Micro.blog

mdrockwell
mdrockwell

I see a lot of people discussing CMS choices this morning. What’s the biggest reason for using something other than WordPress?

I just don’t understand the appeal and am genuinely curious. 🤔

mike.rockwell.mx
pimoore
pimoore

@mdrockwell I like the idea of static sites and having everything in plain text markdown that’s easily portable to a different platform if needs change. To me it feels like less moving parts with static as opposed to Wordpress, which to me equates to fewer points of failure.

wearsmanyhats
wearsmanyhats

@mdrockwell I'm like you. I think a lot of static site generator fandom is based on either "WordPress sucks!" or "PHP sucks!" but all I'm seeing is that the complexity moves from the webhost to your computer, and instead of webhosting you're reliant on other third parties like Netlify. 🤷

mdrockwell
mdrockwell

@gr36 interesting. I think the low-friction nature of plugins and themes likely contributes to this — both installing and developing. You sort-of have to be careful with what and how much you install.

On the security front, built-in support for automatic updates is a huge development and is still a fairly new feature.

mdrockwell
mdrockwell

@peterimoore gotcha, interesting perspective 👍

pimoore
pimoore

@mdrockwell I read about your move to SiteGround, how are you finding the service? Are you using the Wordpress hosting, or just the standard one with WP installed?

mdrockwell
mdrockwell

@peterimoore I’m loving it! I have their GrowBig web hosting plan: www.siteground.com/web-hosti...

Sometimes I wish it was slightly more flexible — mostly because so many of the self-hosted projects I find require Docker. But it’s excellent for what I’m using it for so far.

I have 5 WordPress installs, two static sites, and a few PHP apps. All of them are rock-solid.

pimoore
pimoore

@mdrockwell that discounted price is temporary I’m assuming? If I was to do a 180 and want to use WP, I like the fact it’s managed. Yes, I can get my hands dirty, but I don’t want to for the most part.

mdrockwell
mdrockwell

@peterimoore that pricing is just for the first year and I think only if you sign up for yearly billing. You can change the billing frequency at-will, though. So it will go up when it renews for me. I'll probably keep yearly billing since it's cheaper than monthly in the long run.

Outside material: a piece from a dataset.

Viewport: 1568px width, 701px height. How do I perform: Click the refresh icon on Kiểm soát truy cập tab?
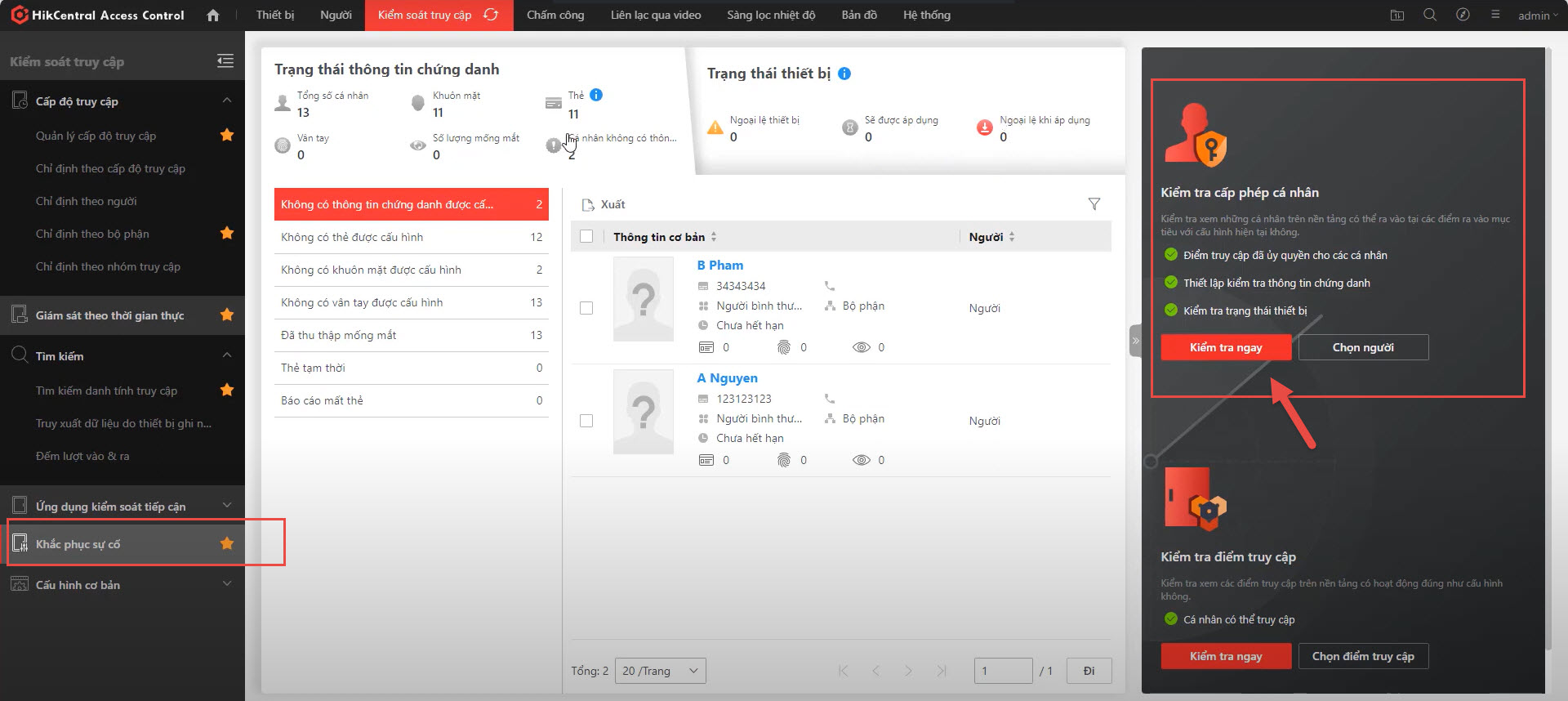pyautogui.click(x=491, y=15)
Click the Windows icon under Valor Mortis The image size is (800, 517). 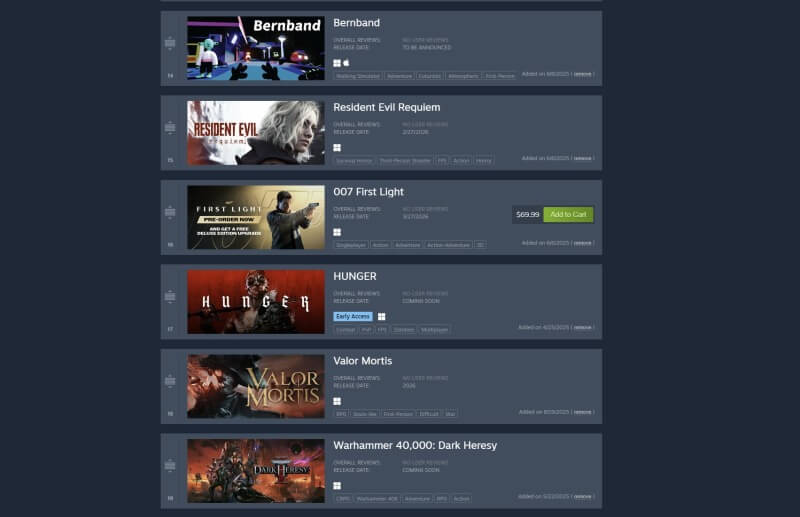tap(337, 401)
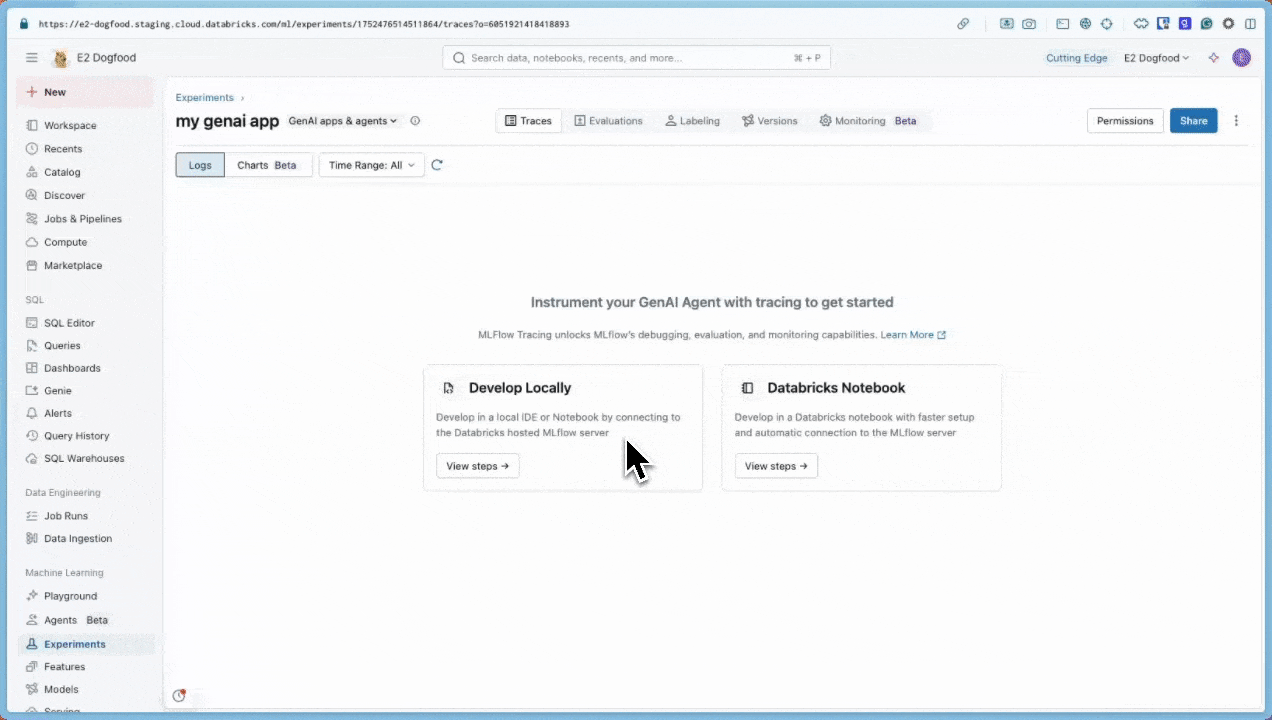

But I was with Media Temple previously and paid for SSL certs separately. So even their monthly billing will be cheaper for me than what I had before — because I'm hosting so much on it.

adders
adders

@mdrockwell For me, it's just that I don’t really like the WordPress UI, and I happen to love the Ghost one. So I default to Ghost.

That said, I believe it's fundamentally important that we have multiple, competing CMSes for the health of the ecosystem.

mdrockwell
mdrockwell

@adders oh absolutely! A healthy CMS market is extremely important!

And I totally understand the UI criticism. There are some neat admin themes available, but none of them are particularly popular. I'd like to see some advancements on that front in WordPress Core.

pimoore
pimoore

@gr36 for me it’s not about the cost, so much as I don’t want to spend the time managing a web-facing server. I could do it, but I’d much rather have something managed for me, or just use a server-less static option. I’d rather save my time and focus on myself and my content.

jmreekes
jmreekes

@gr36 Was it hard to get WordPress running on a DO droplet?

In reply to
adders
adders

@mdrockwell To be fair, my dislike of WordPress’s UI is more aesthetic than anything else. It does everything I need it to well. I just don’t like it.